* _AVAILABLE DATA_
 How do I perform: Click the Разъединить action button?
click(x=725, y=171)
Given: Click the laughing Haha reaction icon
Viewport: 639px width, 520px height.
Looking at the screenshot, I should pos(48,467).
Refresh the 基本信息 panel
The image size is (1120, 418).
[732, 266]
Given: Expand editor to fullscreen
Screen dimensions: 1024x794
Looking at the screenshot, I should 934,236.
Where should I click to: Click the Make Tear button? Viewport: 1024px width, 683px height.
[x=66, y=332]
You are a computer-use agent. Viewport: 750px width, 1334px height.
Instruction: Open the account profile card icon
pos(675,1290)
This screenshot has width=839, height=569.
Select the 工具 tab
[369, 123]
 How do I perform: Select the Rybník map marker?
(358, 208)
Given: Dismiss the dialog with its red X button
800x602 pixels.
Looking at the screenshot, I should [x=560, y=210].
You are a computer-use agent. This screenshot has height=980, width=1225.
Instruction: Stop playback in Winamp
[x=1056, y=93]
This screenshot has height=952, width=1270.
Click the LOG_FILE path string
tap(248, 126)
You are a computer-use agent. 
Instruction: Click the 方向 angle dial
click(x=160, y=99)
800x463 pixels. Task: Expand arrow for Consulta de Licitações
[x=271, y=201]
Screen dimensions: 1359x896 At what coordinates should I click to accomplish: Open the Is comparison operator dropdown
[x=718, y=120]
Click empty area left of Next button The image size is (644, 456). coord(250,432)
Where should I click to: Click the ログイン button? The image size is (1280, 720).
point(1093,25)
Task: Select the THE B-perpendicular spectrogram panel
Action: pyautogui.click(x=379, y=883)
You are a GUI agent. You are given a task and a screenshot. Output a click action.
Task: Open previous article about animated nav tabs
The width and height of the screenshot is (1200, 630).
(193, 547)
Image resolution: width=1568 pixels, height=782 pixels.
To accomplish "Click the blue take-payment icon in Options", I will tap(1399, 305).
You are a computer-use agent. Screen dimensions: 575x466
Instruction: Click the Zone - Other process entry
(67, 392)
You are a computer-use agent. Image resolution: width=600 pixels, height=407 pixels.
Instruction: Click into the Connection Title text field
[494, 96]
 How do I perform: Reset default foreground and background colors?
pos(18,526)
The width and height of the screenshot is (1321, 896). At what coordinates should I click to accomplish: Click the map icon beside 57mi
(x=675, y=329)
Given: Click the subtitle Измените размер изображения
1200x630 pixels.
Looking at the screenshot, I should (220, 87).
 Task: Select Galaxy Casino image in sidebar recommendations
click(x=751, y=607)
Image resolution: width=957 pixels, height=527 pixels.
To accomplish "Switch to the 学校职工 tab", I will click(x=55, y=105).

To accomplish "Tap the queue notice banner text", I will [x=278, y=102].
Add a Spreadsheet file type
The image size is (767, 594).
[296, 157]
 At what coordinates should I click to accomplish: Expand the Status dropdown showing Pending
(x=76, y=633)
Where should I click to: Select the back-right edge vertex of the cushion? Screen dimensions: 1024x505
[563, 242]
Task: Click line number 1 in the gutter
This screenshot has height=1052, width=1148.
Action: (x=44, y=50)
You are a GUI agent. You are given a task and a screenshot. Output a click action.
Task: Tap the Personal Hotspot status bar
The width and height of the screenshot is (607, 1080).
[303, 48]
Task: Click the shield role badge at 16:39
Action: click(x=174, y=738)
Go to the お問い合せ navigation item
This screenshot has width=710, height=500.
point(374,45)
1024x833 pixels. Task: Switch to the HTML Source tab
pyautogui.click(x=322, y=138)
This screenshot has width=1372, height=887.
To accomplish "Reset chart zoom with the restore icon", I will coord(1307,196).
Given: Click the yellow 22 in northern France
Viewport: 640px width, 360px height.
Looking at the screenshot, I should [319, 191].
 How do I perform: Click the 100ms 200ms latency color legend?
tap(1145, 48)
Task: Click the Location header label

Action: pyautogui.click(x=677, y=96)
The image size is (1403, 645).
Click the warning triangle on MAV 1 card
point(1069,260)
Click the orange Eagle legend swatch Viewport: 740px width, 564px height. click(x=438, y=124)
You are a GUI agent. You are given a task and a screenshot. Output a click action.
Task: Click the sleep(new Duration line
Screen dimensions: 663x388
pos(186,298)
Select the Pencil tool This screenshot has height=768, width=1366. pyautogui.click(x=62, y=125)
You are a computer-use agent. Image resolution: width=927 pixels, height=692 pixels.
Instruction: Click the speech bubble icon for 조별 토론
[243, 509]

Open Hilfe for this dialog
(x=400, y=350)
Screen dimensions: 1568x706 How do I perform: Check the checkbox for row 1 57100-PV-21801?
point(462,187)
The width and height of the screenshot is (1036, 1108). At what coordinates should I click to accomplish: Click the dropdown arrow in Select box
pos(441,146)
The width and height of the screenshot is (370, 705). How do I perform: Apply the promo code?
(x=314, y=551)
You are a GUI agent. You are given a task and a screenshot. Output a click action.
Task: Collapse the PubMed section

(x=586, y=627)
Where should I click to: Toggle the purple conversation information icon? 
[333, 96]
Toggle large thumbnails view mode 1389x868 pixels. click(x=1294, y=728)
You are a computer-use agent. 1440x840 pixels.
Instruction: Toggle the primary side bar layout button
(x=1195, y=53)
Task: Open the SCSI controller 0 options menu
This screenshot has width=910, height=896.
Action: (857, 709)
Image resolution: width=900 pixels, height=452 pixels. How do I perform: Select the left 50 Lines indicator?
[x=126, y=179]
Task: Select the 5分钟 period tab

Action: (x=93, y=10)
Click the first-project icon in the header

* _WHAT YOU WILL DO_
Write out all of the entries above, exactly and in full.

* _RESPONSE TO THIS TASK_
 How do I perform: Click the Разъединить action button?
click(x=725, y=171)
Given: Click the laughing Haha reaction icon
Viewport: 639px width, 520px height.
Looking at the screenshot, I should pos(48,467).
Refresh the 基本信息 panel
The image size is (1120, 418).
[732, 266]
Given: Expand editor to fullscreen
Screen dimensions: 1024x794
Looking at the screenshot, I should 934,236.
Where should I click to: Click the Make Tear button? Viewport: 1024px width, 683px height.
[x=66, y=332]
You are a computer-use agent. Viewport: 750px width, 1334px height.
Instruction: Open the account profile card icon
pos(675,1290)
This screenshot has width=839, height=569.
Select the 工具 tab
[369, 123]
 How do I perform: Select the Rybník map marker?
(358, 208)
Given: Dismiss the dialog with its red X button
800x602 pixels.
Looking at the screenshot, I should [x=560, y=210].
You are a computer-use agent. This screenshot has height=980, width=1225.
Instruction: Stop playback in Winamp
[x=1056, y=93]
This screenshot has height=952, width=1270.
Click the LOG_FILE path string
tap(248, 126)
You are a computer-use agent. 
Instruction: Click the 方向 angle dial
click(x=160, y=99)
800x463 pixels. Task: Expand arrow for Consulta de Licitações
[x=271, y=201]
Screen dimensions: 1359x896 At what coordinates should I click to accomplish: Open the Is comparison operator dropdown
[x=718, y=120]
Click empty area left of Next button The image size is (644, 456). coord(250,432)
Where should I click to: Click the ログイン button? The image size is (1280, 720).
point(1093,25)
Task: Select the THE B-perpendicular spectrogram panel
Action: pyautogui.click(x=379, y=883)
You are a GUI agent. You are given a task and a screenshot. Output a click action.
Task: Open previous article about animated nav tabs
The width and height of the screenshot is (1200, 630).
(193, 547)
Image resolution: width=1568 pixels, height=782 pixels.
To accomplish "Click the blue take-payment icon in Options", I will tap(1399, 305).
You are a computer-use agent. Screen dimensions: 575x466
Instruction: Click the Zone - Other process entry
(67, 392)
You are a computer-use agent. Image resolution: width=600 pixels, height=407 pixels.
Instruction: Click into the Connection Title text field
[494, 96]
 How do I perform: Reset default foreground and background colors?
pos(18,526)
The width and height of the screenshot is (1321, 896). At what coordinates should I click to accomplish: Click the map icon beside 57mi
(x=675, y=329)
Given: Click the subtitle Измените размер изображения
1200x630 pixels.
Looking at the screenshot, I should (220, 87).
 Task: Select Galaxy Casino image in sidebar recommendations
click(x=751, y=607)
Image resolution: width=957 pixels, height=527 pixels.
To accomplish "Switch to the 学校职工 tab", I will click(x=55, y=105).

To accomplish "Tap the queue notice banner text", I will [x=278, y=102].
Add a Spreadsheet file type
The image size is (767, 594).
[296, 157]
 At what coordinates should I click to accomplish: Expand the Status dropdown showing Pending
(x=76, y=633)
Where should I click to: Select the back-right edge vertex of the cushion? Screen dimensions: 1024x505
[563, 242]
Task: Click line number 1 in the gutter
This screenshot has height=1052, width=1148.
Action: (x=44, y=50)
You are a GUI agent. You are given a task and a screenshot. Output a click action.
Task: Tap the Personal Hotspot status bar
The width and height of the screenshot is (607, 1080).
[303, 48]
Task: Click the shield role badge at 16:39
Action: click(x=174, y=738)
Go to the お問い合せ navigation item
This screenshot has width=710, height=500.
point(374,45)
1024x833 pixels. Task: Switch to the HTML Source tab
pyautogui.click(x=322, y=138)
This screenshot has width=1372, height=887.
To accomplish "Reset chart zoom with the restore icon", I will coord(1307,196).
Given: Click the yellow 22 in northern France
Viewport: 640px width, 360px height.
Looking at the screenshot, I should [319, 191].
 How do I perform: Click the 100ms 200ms latency color legend?
tap(1145, 48)
Task: Click the Location header label

Action: pyautogui.click(x=677, y=96)
The image size is (1403, 645).
Click the warning triangle on MAV 1 card
point(1069,260)
Click the orange Eagle legend swatch Viewport: 740px width, 564px height. click(x=438, y=124)
You are a GUI agent. You are given a task and a screenshot. Output a click action.
Task: Click the sleep(new Duration line
Screen dimensions: 663x388
pos(186,298)
Select the Pencil tool This screenshot has height=768, width=1366. pyautogui.click(x=62, y=125)
You are a computer-use agent. Image resolution: width=927 pixels, height=692 pixels.
Instruction: Click the speech bubble icon for 조별 토론
[243, 509]

Open Hilfe for this dialog
(x=400, y=350)
Screen dimensions: 1568x706 How do I perform: Check the checkbox for row 1 57100-PV-21801?
point(462,187)
The width and height of the screenshot is (1036, 1108). At what coordinates should I click to accomplish: Click the dropdown arrow in Select box
pos(441,146)
The width and height of the screenshot is (370, 705). How do I perform: Apply the promo code?
(x=314, y=551)
You are a GUI agent. You are given a task and a screenshot. Output a click action.
Task: Collapse the PubMed section

(x=586, y=627)
Where should I click to: Toggle the purple conversation information icon? 
[333, 96]
Toggle large thumbnails view mode 1389x868 pixels. click(x=1294, y=728)
You are a computer-use agent. 1440x840 pixels.
Instruction: Toggle the primary side bar layout button
(x=1195, y=53)
Task: Open the SCSI controller 0 options menu
This screenshot has width=910, height=896.
Action: (857, 709)
Image resolution: width=900 pixels, height=452 pixels. How do I perform: Select the left 50 Lines indicator?
[x=126, y=179]
Task: Select the 5分钟 period tab

Action: (x=93, y=10)
Click the first-project icon in the header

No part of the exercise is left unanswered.